TEXTO APRESENTADO:
════

A Fervo Energy, startup de energia geotérmica com sede em Houston, consolidou o maior IPO de energia limpa da história de Wall Street, alcançando um valor de mercado superior a US$ 10 bilhões. A empresa, que conta com o apoio de investidores como Bill Gates, viu suas ações subirem 35% logo no primeiro dia de negociações, em 13 de maio, após captar US$ 1,89 bilhão em uma oferta pública que superou as expectativas iniciais de preço.

O sucesso da abertura de capital reflete a urgência do setor de tecnologia por fontes de energia confiáveis e sustentáveis. Segundo reportagem da Fortune, a Fervo utiliza uma abordagem de sistemas geotérmicos aprimorados (EGS), que adapta tecnologias de perfuração horizontal e fraturamento hidráulico — originalmente desenvolvidas para a indústria de óleo e gás — para extrair calor do subsolo em locais onde fontes geotérmicas tradicionais seriam inviáveis.

════

DADOS FORNECIDOS:
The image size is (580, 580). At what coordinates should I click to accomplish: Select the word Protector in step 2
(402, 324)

════

LISTA DE TAREFAS:
A: Segundo o texto sobre a Fervo Energy, quanto a empresa captou na oferta pública?
B: Transcreva do texto sobre a Fervo Energy o trecho que vai de "A Fervo Energy, startup" até "iniciais de preço.".

RESPOSTAS DAS TAREFAS:
A: US$ 1,89 bilhão.

B:
A Fervo Energy, startup de energia geotérmica com sede em Houston, consolidou o maior IPO de energia limpa da história de Wall Street, alcançando um valor de mercado superior a US$ 10 bilhões. A empresa, que conta com o apoio de investidores como Bill Gates, viu suas ações subirem 35% logo no primeiro dia de negociações, em 13 de maio, após captar US$ 1,89 bilhão em uma oferta pública que superou as expectativas iniciais de preço.